Essential heavy metal, fearless design and echoes of time standing still, this Triumph is a hard rocker to the core. Rockers, rejoice. Your full-blooded café racer, the Thruxton R, is here.
Story: Jim Gorde
Photography: Sanjay Raikar
Gunning down the highway fresh from the twisties, I’m headed to the Classic Rock Coffee Company, a popular café on the other side of town. I’m negotiating truck traffic with a wide grin, astride the Triumph Thruxton R. The new one. With the larger 1,200-cc parallel-twin. This one’s not just refined and vibe-free, but also brings the sound to silence everything from sceptics and critics to bullet fire and the cry of the blackbirds, and that grin.
Early mornings for me are like Mondays for most people. Not something I look forward to. However, on occasion, there comes along one exceptional work of engineering excellence that breaks all known moulds of acceptance. When I first laid eyes on the new Thruxton R, on a computer screen, I was reasonably enthralled by how different it seemed from its predecessor. High hopes I had indeed. Now I would be riding it in and out of town and all around; a great day for freedom!

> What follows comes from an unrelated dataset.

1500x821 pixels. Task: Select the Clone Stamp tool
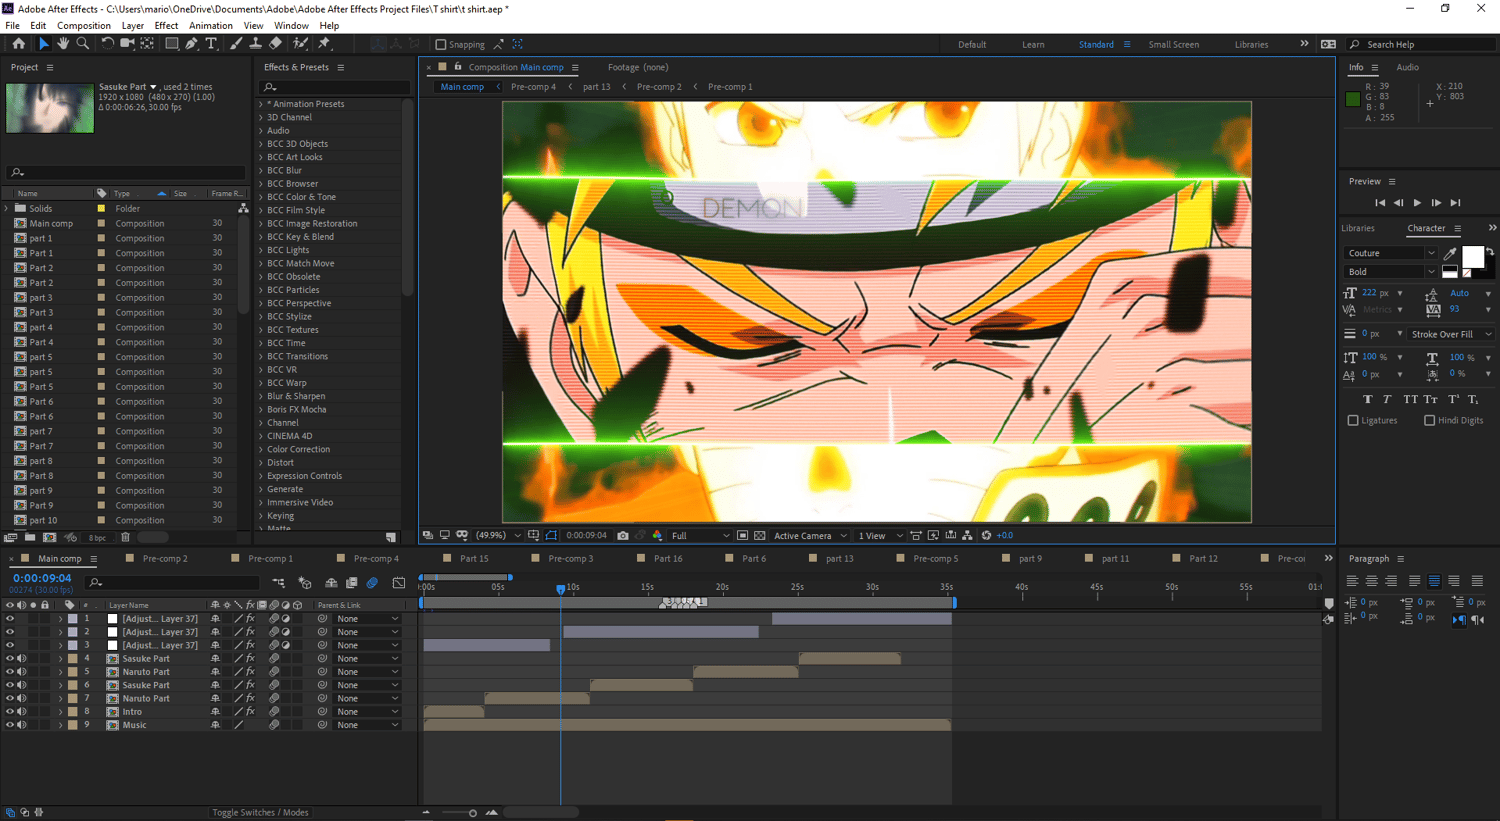[255, 44]
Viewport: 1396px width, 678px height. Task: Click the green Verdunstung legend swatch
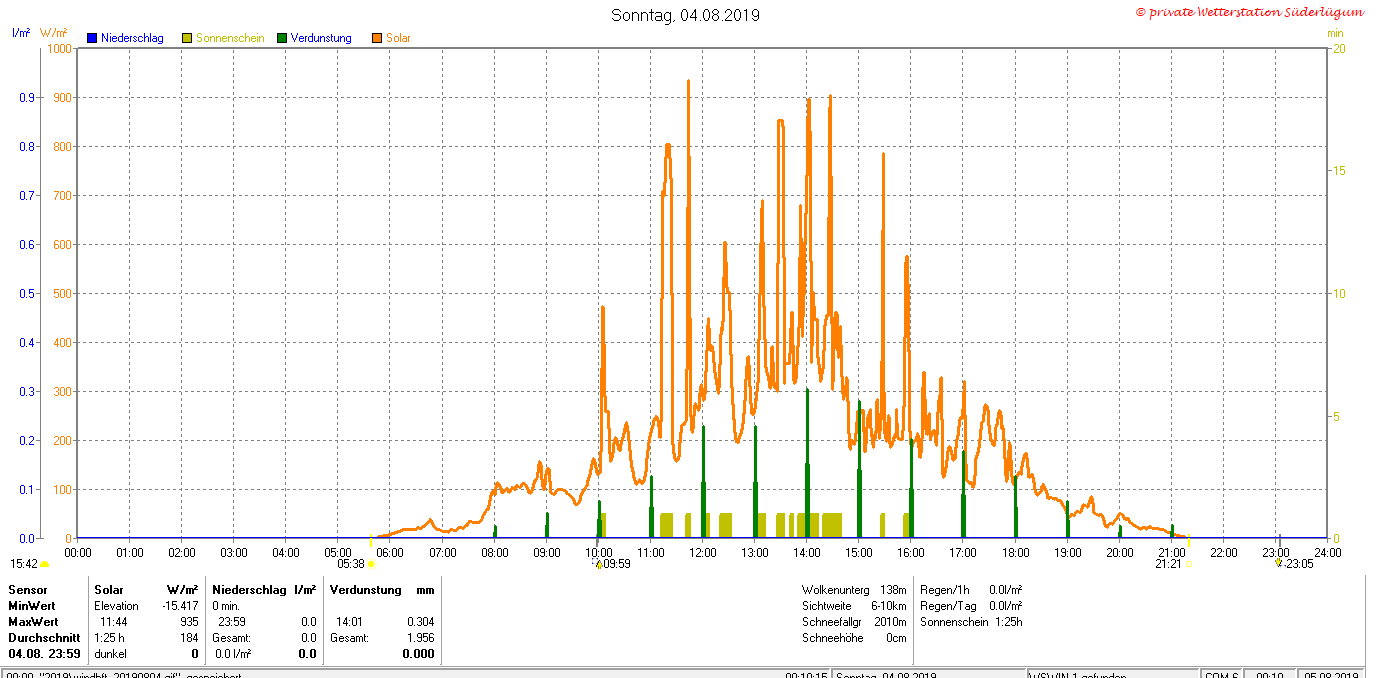point(282,38)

A café racer has to look the part, yes, but it must be appealing, too. The Thruxton R’s styling, then, is essentially café racer, including the solo seat, and, though it may seem like a new machine from a momentary lapse of reason, it shows signs of life. And character. Its metallic grey/silver hue and tank strip appear to be forged between the hammer and the anvil. With 120-mm travel suspension goodies: Showa USD front fork and Öhlins adjustable monoshock, and those wire-spoke wheels wrapped in ZR-17 Pirelli Diablo Rosso Corsas, it has all the reassurance you need that attention to detail was not marooned. The racer fairing has a windscreen enough for what it needs to do and gels well with the flow of lines, making it seem like one lithe form.
Key into the slot. Thumb the starter. The coming back to life of the motor is nothing short of the delicate sound of thunder. This iron maiden may look old-school but, underneath, the Thruxton R is every bit the awakened modern-day slayer of miles and tarmac. The only rocker arms are those gripping the clip-on handlebars. Clutch action is appreciably light and the bike fits like a glove around me. Everything falls into place with ergonomic precision and the gear lever slots first cog simply and unmistakably.